Donald Trump lied. That’s a headline guaranteed not to rise above the din these days. If Al Franken rewrote Lies and the Lying Liars Who Tell Them with Trump as target, it would require publishing a set of encyclopedias.
The shocker headline would come from an instance of unvarnished truth-telling by our Grifter in Chief, the Commander in Tweet, the shyster, charlatan, and four-flusher squatting in the White House. While all presidents have told whoppers on occasion, built major policies on lies and, yes, founded or extended wars based on lies, Donald Trump is in a category all by himself. Brazen lying is more deeply embedded in his DNA than eye color.
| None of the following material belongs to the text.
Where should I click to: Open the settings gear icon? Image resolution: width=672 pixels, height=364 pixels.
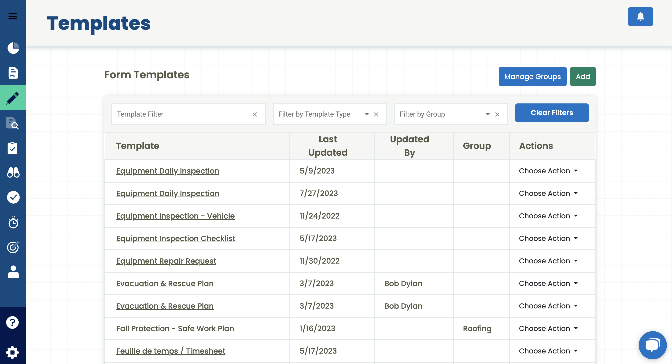(x=13, y=352)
He lies about big stuff, and little stuff, and stuff it just makes no damn sense to lie about. So many of his lies are just stupid, unnecessary and easily fact-checked with 30 seconds plugged into the Google or YouTube. If Trump stuck to telling only disguised lies, clever lies, the kind of big lies that are buried so deeply inside small truths that many smart people aren’t woke to them as lies, he wouldn’t be getting scoured for it even at The Wall Street Journal.
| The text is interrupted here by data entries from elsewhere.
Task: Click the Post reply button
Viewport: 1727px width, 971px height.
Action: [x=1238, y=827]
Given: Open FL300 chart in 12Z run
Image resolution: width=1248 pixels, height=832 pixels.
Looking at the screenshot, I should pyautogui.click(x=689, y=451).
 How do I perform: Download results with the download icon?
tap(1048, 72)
As a consequence of the lies, David Leonhardt and Stuart A. Thompson at The New York Times have compiled a linked catalog of what they say is “nearly every outright lie he has told publicly since taking the oath of office.”
They found that Trump lied in public every day for the first 40 days of his presidency and has told at least one lie on “at least 74 of 113 days” in office. “On days without an untrue statement, he is often absent from Twitter, vacationing at Mar-a-Lago in Florida, or busy golfing.” Of course, he cheats at golf, another form of lying.
Trump built his real estate empire on lies. He’s lied under oath. He ran his presidential campaign on lies. His first words as a toddler were probably lies.
He revels in lies and repeats the most thoroughly debunked ones because he knows that some people will believe him no matter how outrageously far from the truth what he says actually is. In short, he knows from experience that lying works. He has probably never read Edward Bernays or Joseph Goebbels, nor is as polished as they, but he nevertheless practices what they preached. If he were to give free rein to his narcissism in a tweet describing his own behavior, he’d call his lying “tremendous,” the “best”: “I know more about lying than anybody.” Even though he has never indulged himself on that score, he gleefully adopted the term “truthful hyperbole” invented by his ghostwriter to describe his approach to closing deals.
What’s worst about Trump’s tsunami of lies, however, is what Leonhardt and Thompson note in the introduction to their list. Donald Trump “is trying to create an atmosphere in which reality is irrelevant.” That is a very dangerous world. Because no matter how many lies are told, the contents of reality cannot be disappeared like the government websites Trump has ordered scrubbed. The trouble is that by the time reality trumps lies, it can often be too late to do anything about it.